Ventilation in Pacific hagfish (Eptatretus stoutii) during exposure to acute hypoxia or hypercapnia

A technique was developed to measure ventilation in unrestrained Pacific hagfish (Eptatretus stoutii  ) by inserting and fastening into the nostril a flexible tube fitted with an ultrasonic flow probe. This technique permitted the continuous measurement of ventilation (respiratory) frequency (fR), stroke volume and minute ventilation (V˙E) in real time in fish exposed to acute hypoxia or hypercapnia. Exposing fish to acute hypoxia (final PwO2=21.0±3.4 mm HgPwO2=21.0±3.4 mm Hg) caused hypoxaemia and a marked increase in V˙E of 350 ± 71 ml min−1 kg−1 (from 235 to 585 ml min−1 kg−1) owing exclusively to an increase in fR of 44 ± 7 min−1 (from 19 to 63 min−1). Because O2 consumption (∼0.4 mmol kg−1 h−1) was unaltered during hypoxia, there was an associated marked increased in the ventilation convection requirement from 36.7 to 81.8 l mmol−1. Injecting the O2 chemoreceptor stimulant NaCN into inspired water (external CN−) or pre-branchial blood (internal CN−) evoked ventilatory responses that were similar to those observed during hypoxia although of a lesser magnitude.
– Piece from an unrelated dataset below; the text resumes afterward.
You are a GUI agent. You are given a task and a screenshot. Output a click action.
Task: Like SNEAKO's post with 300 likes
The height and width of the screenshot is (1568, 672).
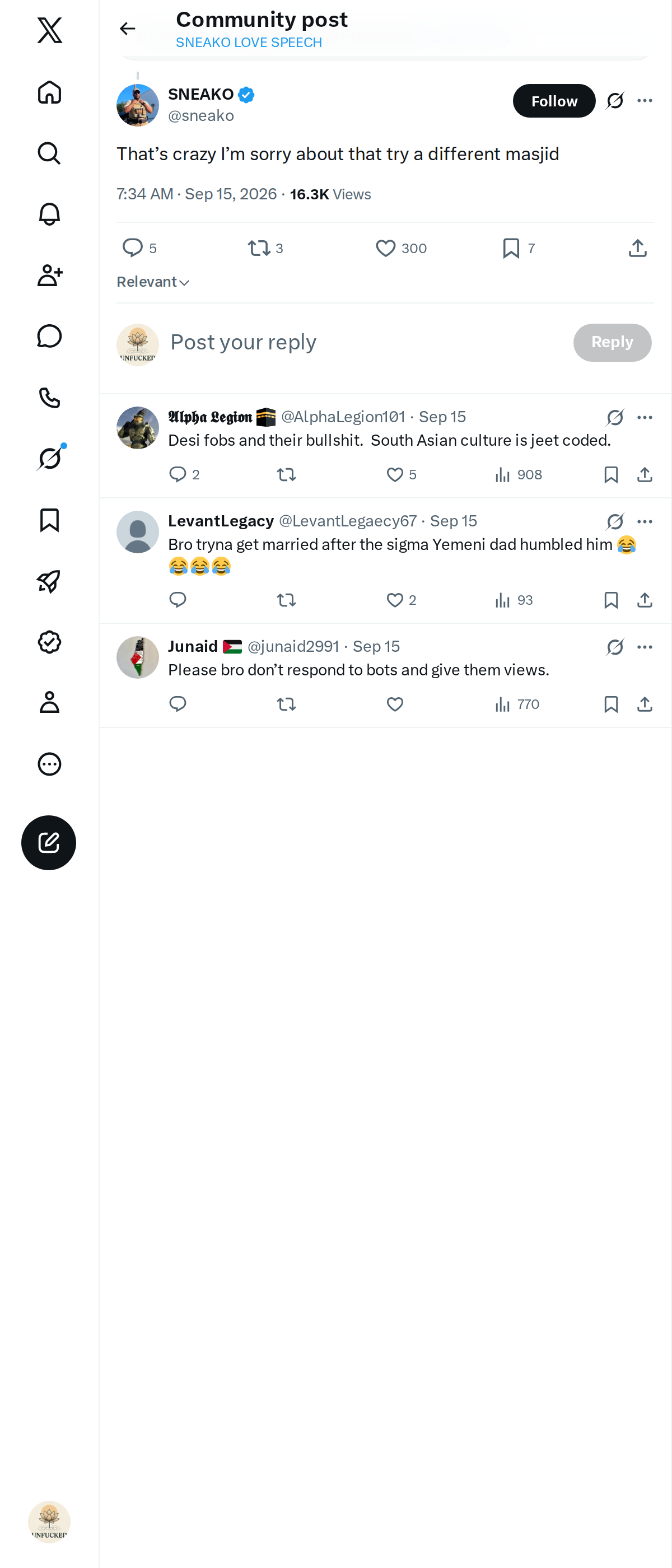click(400, 248)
With external CN−, V˙E increased maximally by 146 ± 46 ml min−1 kg−1 and fR increased by 20 ± 2 min−1. With internal CN−, the maximal increase in V˙E was 93 ± 30 ml min−1 kg−1 and fR increased maximally by 19 ± 6 min−1. Exposure to acute hypercapnia (final PwC = 7.0 ± 0.2 mm Hg) caused an increase in V˙E of 169 ± 60 ml min−1 kg−1. These results provide compelling evidence for chemoreceptor-mediated control of breathing in hagfish and suggest that ventilatory responses to environmental hypoxia and hypercapnia in the vertebrates arose in the myxine lineage.